Но правительственные распоряжения, принятые при личном участии Петра III в последний месяц его царствования, не дают оснований усомниться в здравости его ума. Можно говорить об упрямстве, своенравии, торопливости и наивности императора, но только не об отсутствии у него мыслительных способностей. По-видимому, Мерси-Аржанто передал в своей депеше провокационные слухи, распускаемые самим высшим духовенством с целью дискредитации императора и облегчения планируемого дворцового переворота. Дашкова сообщает, что именно новгородский архиепископ участвовал в заговоре против Петра III.
Не менее серьезное значение имели слухи о презрении императора к русскому народу, которому он якобы готов во всем предпочитать немцев. Петр дал много поводов для обвинений в оскорблении национального самолюбия, подписав «позорный», по общему мнению, мир с Пруссией, приблизив Миниха, обласкав Бирона, наводнив столицу голштейнцами, введя прусские порядки и форму в армии. Император вроде бы и сам подтверждал мнение о себе как о немце, когда в письмах Фридриху II отзывался о нации своего деда и матери в третьем лице: «если бы русские хотели мне зла, они давно могли бы мне сделать», «могу вас уверить, что когда умеют взяться за них [русских], то можно на них положиться».

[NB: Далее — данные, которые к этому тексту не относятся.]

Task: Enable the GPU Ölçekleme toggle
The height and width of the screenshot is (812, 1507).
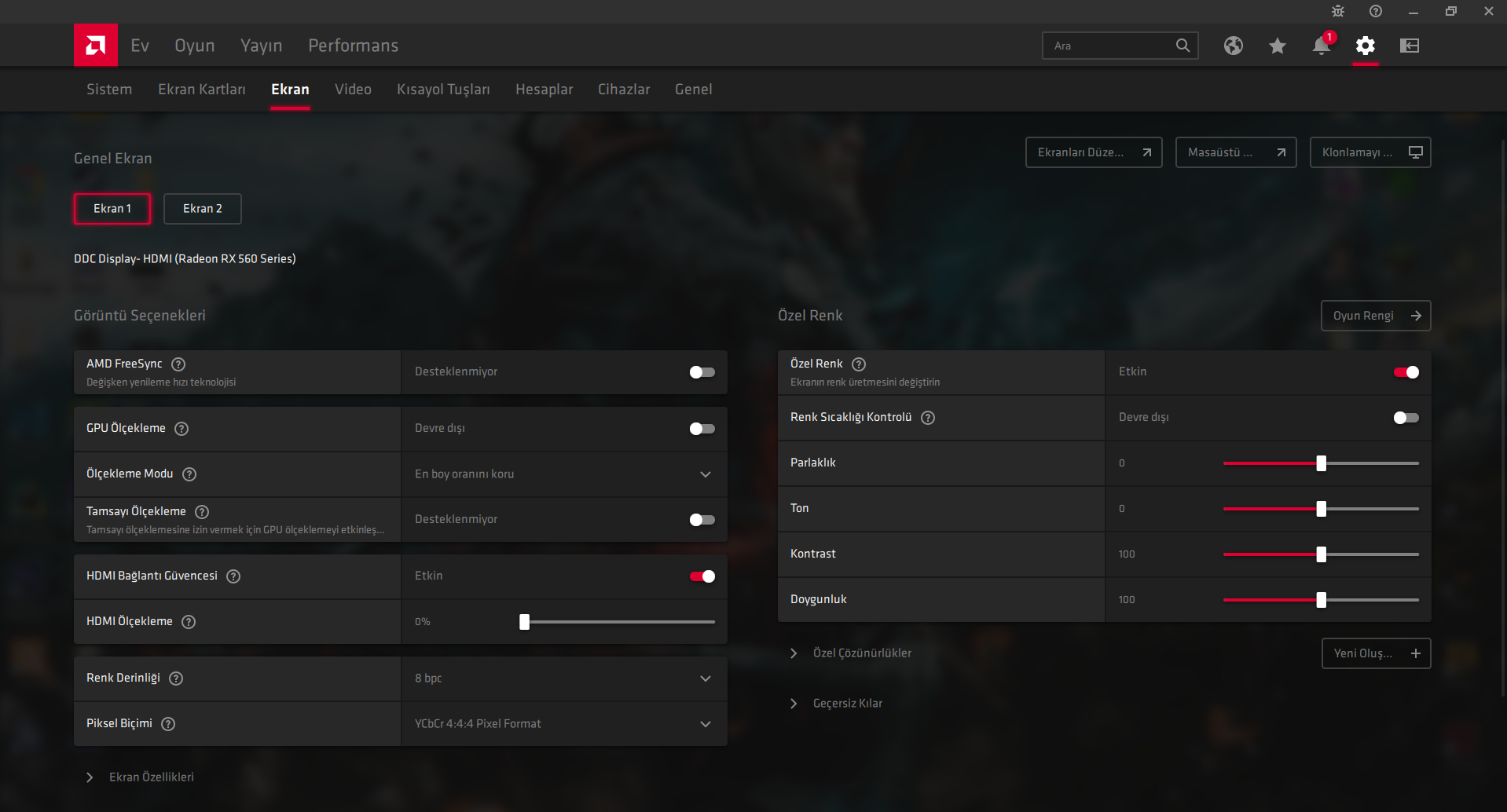Action: [702, 429]
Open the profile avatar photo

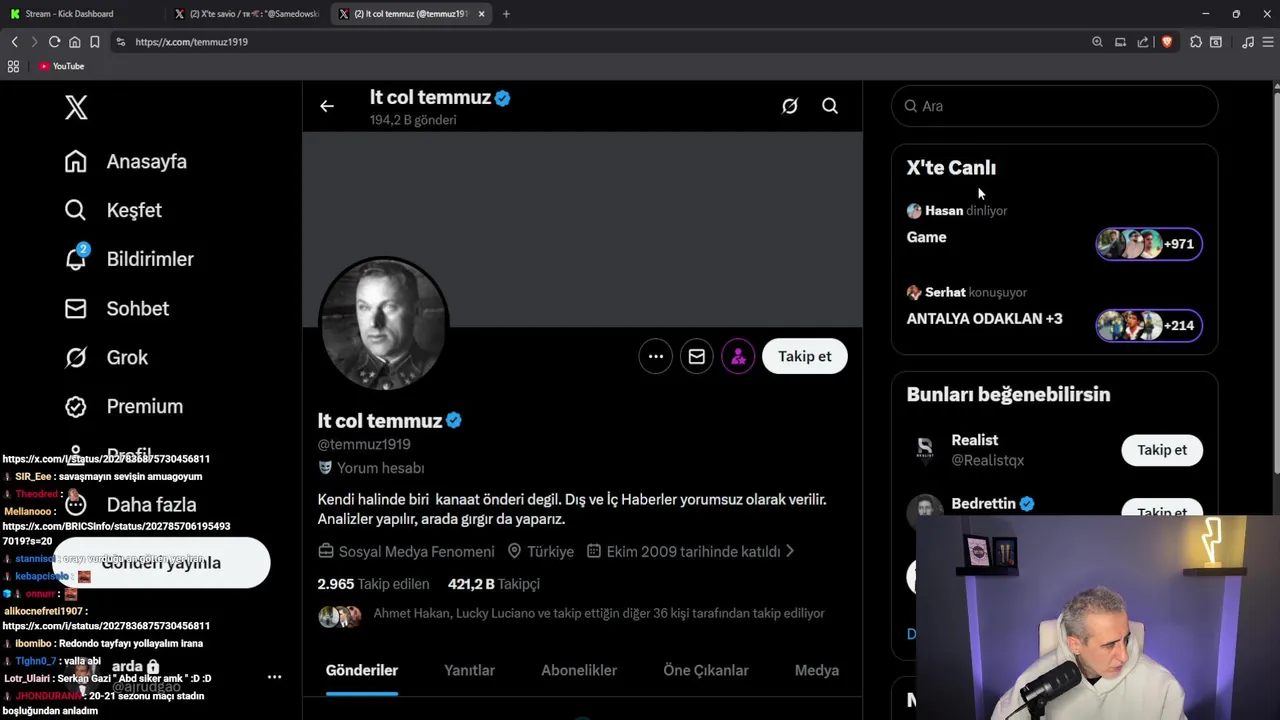[x=383, y=322]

Но данный факт не вполне показателен, поскольку более всего характеризует стремление Петра III быть ближе и понятнее конкретному адресату. Выбор императором своего окружения противоречит вышеприведенному мнению, поскольку, кроме голштейнских принцев и давно обрусевших Вильбуа, Корфа и Миниха, все его любимцы и советники были русскими, а также малороссами (Разумовские и Гудович). Чистокровной немке Екатерине он предпочел девушку из старинного русского рода Воронцовых. Говорить о пренебрежении, а тем более неприязни Петра III к русской нации нет никаких оснований, хотя признать себя в полной мере русским он действительно не мог.

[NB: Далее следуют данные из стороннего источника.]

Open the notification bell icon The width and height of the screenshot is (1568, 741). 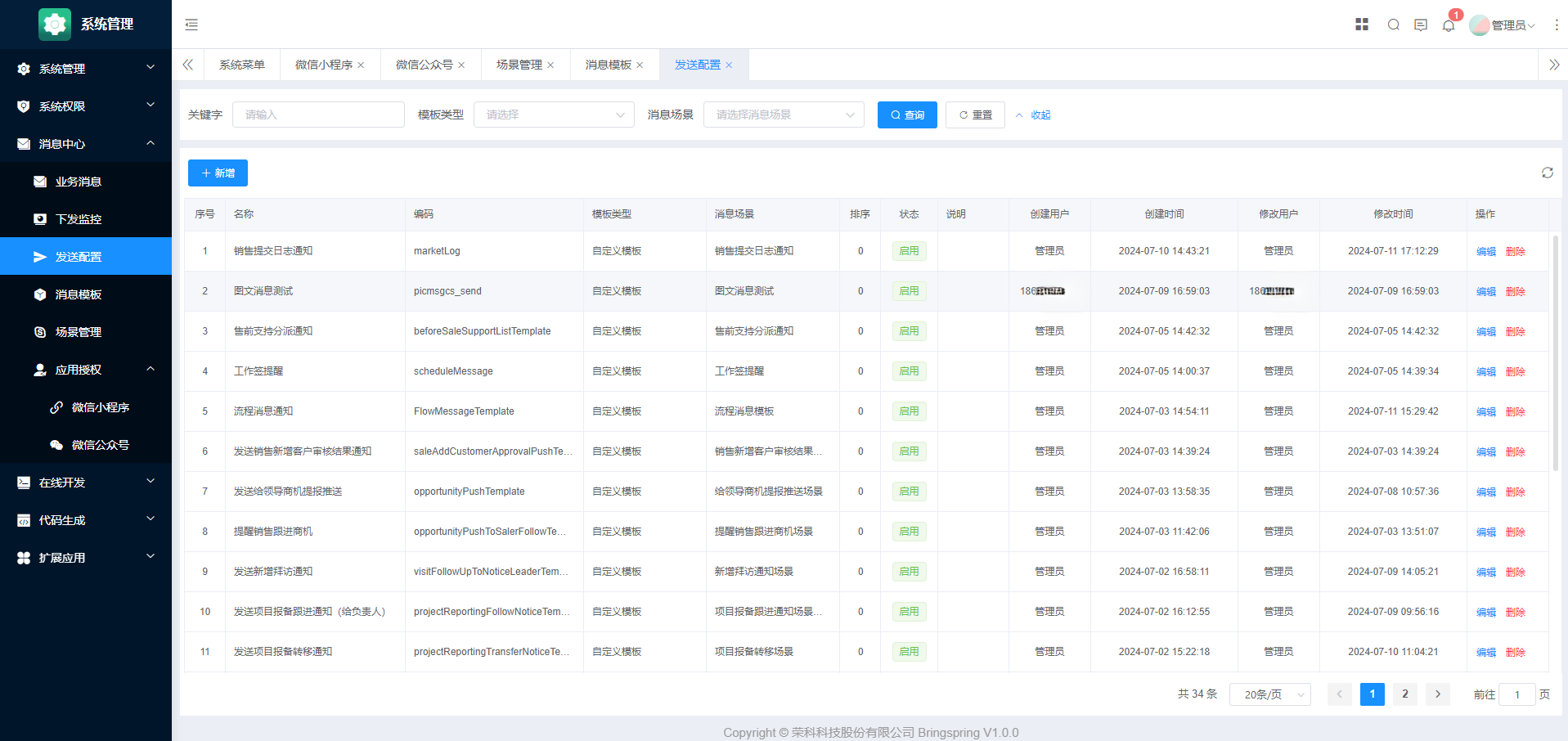[1449, 25]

А.С. Мыльников справедливо полагает, что «ощущение двойственности своего происхождения… порождало у него сложный и весьма неустойчивый психологический комплекс двойного национального самосознания». Не имея достаточно полного представления о России и русском народе, Петр не мог должным образом оценить значение национальных чувств своих подданных.
Авторитет Петра III особенно подрывался его беспорядочной жизнью. Современник отмечал с возмущением: «Государь не успел вступить на престол, как предался публично всем своим невоздержанностям и совсем неприличным такому великому монарху делам… с графинею Воронцовою, как с публичною своею любовницею, препровождал почти все свое время». Фактически Петр III открыто пребывал в состоянии двоеженства, поскольку его связь с фавориткой не только не скрывалась, но даже подчеркивалась. Достаточно сказать, что в списках приглашенных к императорскому столу камер-фрейлина Е.Р. Воронцова значится на первом месте, перед всеми обладателями грандиозных чинов и громких титулов.
Нарекания в адрес императора стали всеобщими, когда он через месяц после вступления на престол дал полную волю своей любвеобильности. Воронцова никогда полностью не устраивала Петра и периодически заменялась другими «наложницами», но раньше это не особенно волновало свет; теперь же личная жизнь монарха стала достоянием гласности.
Царь на время серьезно увлекся семнадцатилетней фрейлиной Екатериной Чоглоковой, дочерью покойного обер-гофмаршала и падчерицей Глебова, застенчивой девушкой, по словам французского посла Бретейля, «довольно хорошенькой, хотя горбатой». Примерно тогда же объектом короткой и бурной страсти Петра стала «одна из отличных придворных щеголих… темноволосая и белолицая, живая и остроумная красавица» княгиня Елена Степановна Куракина, дочь фельдмаршала С.Ф. Апраксина. Репутация замужней двадцатисемилетней дамы считалась сомнительной: говорили, что каждого находившегося в данную минуту рядом с ней можно с уверенностью считать ее любовником.
Увлечения императора приводили к бурным проявлениям ревности основной фаворитки, которая не стеснялась множества свидетелей и даже законной супруги Петра III. По рассказам иностранных дипломатов, во время одного из обедов «девица Воронцова… совершенно забыла все подобающее государю почтение, даже до того, что осмелилась назвать его гадким мужиком и еще другими словами, повторить которые не позволяет приличие», а вскоре «произошла еще более горячая сцена, причем оскорбления, оказанные той и другой стороной, редко можно слышать на наших рынках».